**課題**. 雪印メグミルクの企業分析の文章を、いちばん最後の文のあとから書き進めてください。

**文書**.

雪印メグミルクは、牛乳・チーズ・バター・ヨーグルトなどの製造・販売を主力事業とする乳製品メーカー。1950年に過度経済力集中排除法によって北海道酪農協同から分割設立された雪印乳業を源流とし、1990年代には売上高1兆円を越える巨大食品グループに発展。が、2000年代に集団食中毒事件・産地偽装事件を引き起こしたことで瓦解。現在では乳製品に特化した企業に変革しており、バター・マーガリン・チーズで国内シェア首位を誇る。牧草・飼料種子も手掛けており、国内シェアは50%以上。

POINT

・大手乳業メーカー4社の一角、最近はチーズ・バターが利益の柱に育っている
・売上高・利益いずれも安定的、財務体質も大いに健全
・平均年収765万円で業界上位クラス、住宅補助がかなり充実している

就職偏差値と難易度

✔就職偏差値:64(中堅上位)

大手企業の中でも中堅上位クラスの1社であり、世間的にも有名企業として認知される。入社できればサラリーマンとして、かなり安定した人生が得られるだろう。
詳細な企業分析は以下の業績動向社員の待遇を参照。本レポート末尾に総合評価を記す。

✔就職難易度:難関

総合職の採用人数は年間20人~40人と知名度の割に少ないうえ、食品メーカーの例に漏れず選考倍率は高倍率になりがち。事業の性質上、酪農系・農業系の専門性があると有利。

**使える資料**.

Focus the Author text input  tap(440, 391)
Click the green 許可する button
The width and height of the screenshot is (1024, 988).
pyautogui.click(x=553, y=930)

**課題の答え**.
採用大学:【国公立】京都大学・九州大学・筑波大学・広島大学・千葉大学・金沢大学・大阪公立大学・帯広畜産大学など、【私立】慶応義塾大学・早稲田大学・明治大学・立教大学・立命館大学・日本大学・成蹊大学・名城大学・東京理科大学・東京農業大学・酪農学園大学など(出典:マイナビ2027

業績動向

✔売上高と営業利益

雪印メグミルクの売上高は長年に渡って5,900億~6,100億円ほどで極めて安定的に推移しているが、2021年のみ5,500億円まで後退している*1。営業利益は130億~190億円レベルで安定的に推移しており、景気後退局面にも利益をしっかりと確保できている。
*1:2021年に売上高が減少した理由は、会計基準の変更が主要因である。2020年3月31日から収益認識に関する会計基準が新たに適用され、同基準に従ったことが変化点となっている(参考リンク)。

✔セグメント別の状況

雪印メグミルクは、乳製品事業(チーズ・バター・マーガリンなど)、飲料デザート事業(牛乳・乳飲料・乳酸菌飲料・果汁飲料・ヨーグルトなど)、飼料種苗事業(雪印種苗による牧草種子・野菜種子など)、その他事業(共同配送センター運営・不動産賃貸など)、の4事業を有する。
当社は牛乳分野において国内シェア3位の業界大手として知られ、バター・チーズ分野では国内シェア1位にある。酪農生産から加工・販売までに至るバリューチェーンを構築しており、子会社・雪印種苗を通じて酪農に必要となる牧草種子の開発・生産までを担っている。利益においては乳製品事業が全社利益の約55%を占めており、チーズ・バターなどが利益のコアとなっている。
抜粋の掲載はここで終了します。